• **Excerpted text**

= Beginning of Section =

Nausea and Vomiting
Nausea and Vomiting
- History Taking: Important to ask about medications, frequency of vomiting, the nature of vomitus, past medical and surgical history, and symptoms such as abdominal pain, dizziness, headache, weakness, and any specific triggers.
- Physical Examination: Should include an abdominal examination and neurological signs (e.g., eye movements, nystagmus, cerebellar signs).
Common Causes and Treatments:
- Medications and Toxins: Post-chemotherapy/radiation, medications like ASA, NSAIDs, digoxin, hormones, ARVs, theophylline can induce nausea/vomiting. Management includes discontinuing the offending agent when possible and treating symptoms.
- Infectious Causes: Virtually anything from GI infections to neurologic infections, tropical diseases, or sepsis.
- GI Causes: Such as gut obstruction, peptic ulcer, IBS, peritonitis, hepatitis, pancreatitis, cholecystitis, appendicitis.
- Neurological Causes: Migraine, seizure, increased intracranial pressure (IICP), stroke, head trauma, hydrocephalus.
- Vestibular Causes: Motion sickness, labyrinthitis, Meniere's disease, BPPV.
- Psychiatric Causes: Anxiety, anorexia.
- Metabolic Causes: Uremic or hepatic encephalopathy, DKA, electrolyte imbalance, pregnancy.
- Others: Pain-related nausea (post-operative, myocardial infarction, acute glaucoma).
Management Strategies:
- Correct hydration, electrolyte imbalance, and nutrition.
- Treat the specific life-threatening cause and provide supportive symptom management.

= End of Section =

• **Information shown**
= Beginning of Section =

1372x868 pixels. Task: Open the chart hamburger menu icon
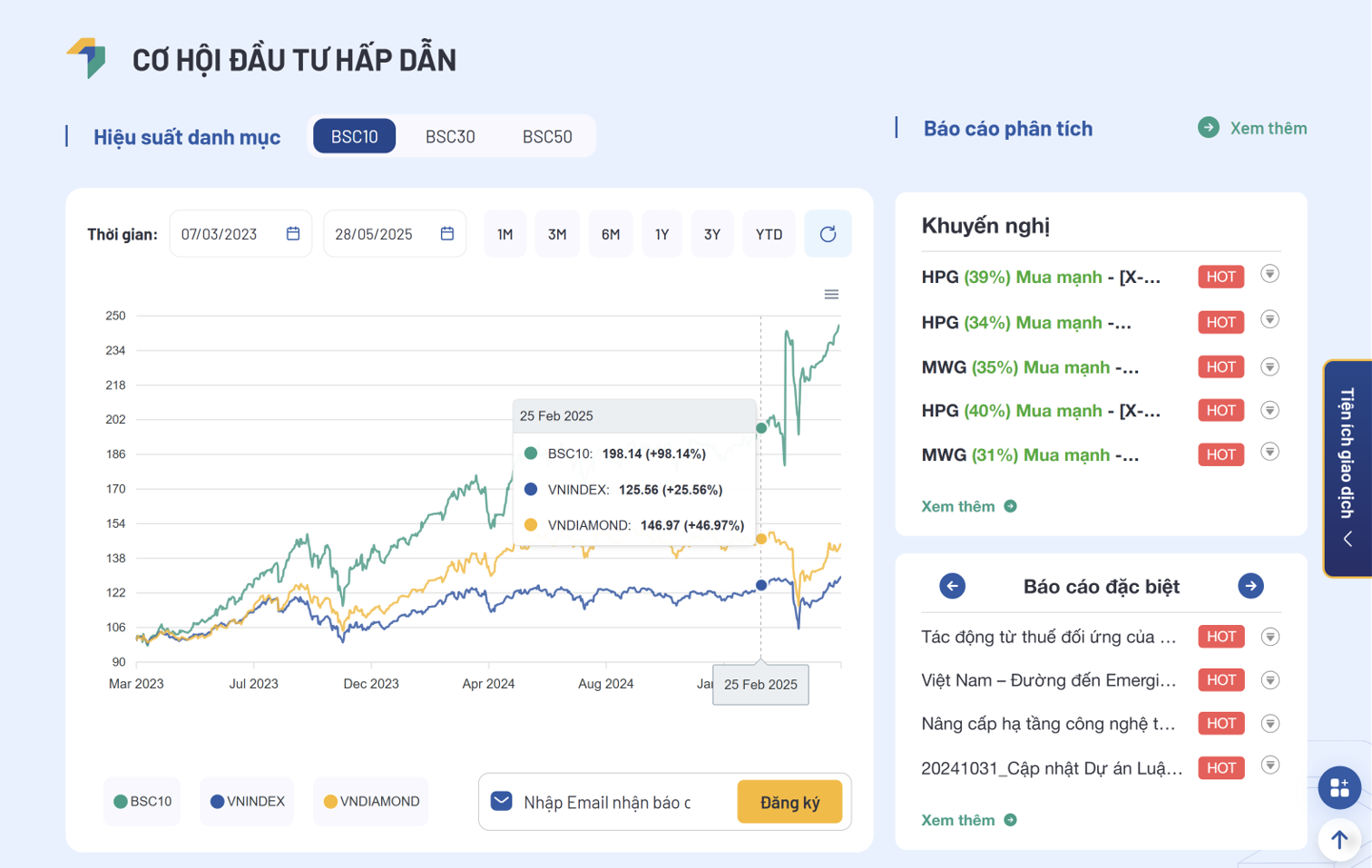[x=831, y=295]
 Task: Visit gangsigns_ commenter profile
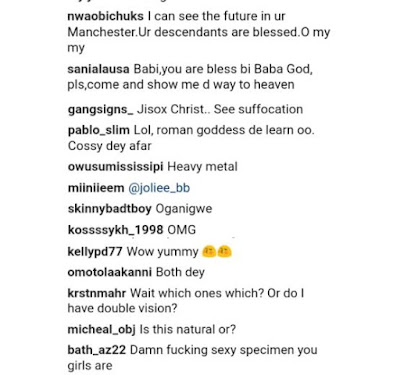point(100,110)
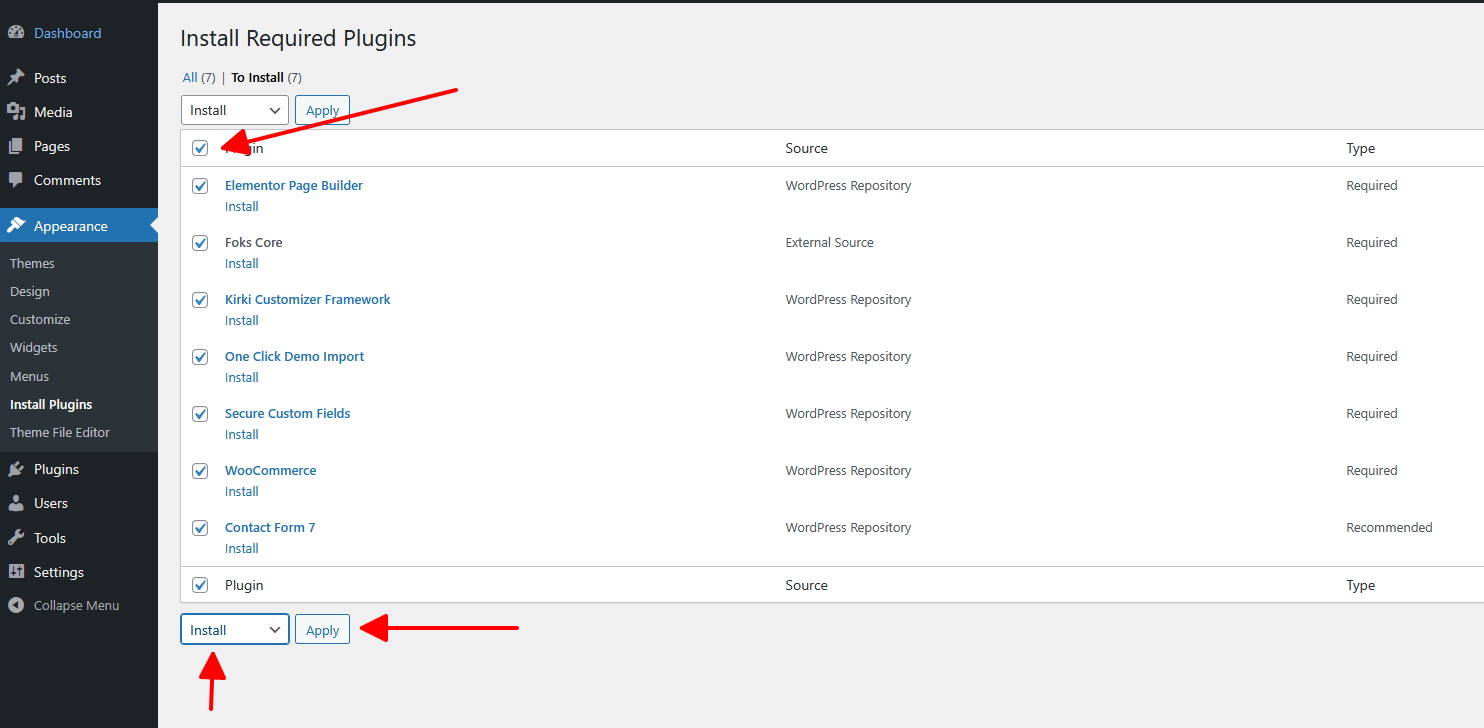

= End of Section =

• **Assignment 1**
From the nausea and vomiting text, list every condition given as a neurological cause.
• **Assignment 2**
Resume the text on nausea and vomiting after its last sentence and add the next part.

• **Expected answer 1**
Migraine, seizure, increased intracranial pressure (IICP), stroke, head trauma, hydrocephalus

• **Expected answer 2**
- Neurotransmitter-targeted Drug Recommendations:
- Dopamine receptor blockers for gastroenteritis and post-operation nausea: Metoclopramide (Plasil®) 10 mg IV or PO (watch for EPS), Domperidone (Motilium®) 10 mg PO before meals 1-2 tabs three times daily.
- Serotonin receptor blockers for severe cases: Ondansetron (Onsia®) 4-8 mg IV or PO (Max 32 mg/day). Around-the-clock administration may be needed for persistent symptoms, particularly in post-operative or chemotherapy-induced nausea.
Hiccups
- Causes: Can be transient and resolve spontaneously or indicate an underlying condition like gastric distention, infection, neurological disorders, metabolic imbalances, or even psychiatric conditions.
- Management:
- Correct the specific cause when identified (e.g., PPIs for GERD).
- For persistent hiccups without a clear cause, simple maneuvers such as breath holding, Valsalva, or swallowing water might help.
- Pharmacological intervention: Metoclopramide 10 mg IV can be considered.
In both conditions, identifying and treating the underlying cause is crucial, alongside symptomatic treatment to alleviate discomfort.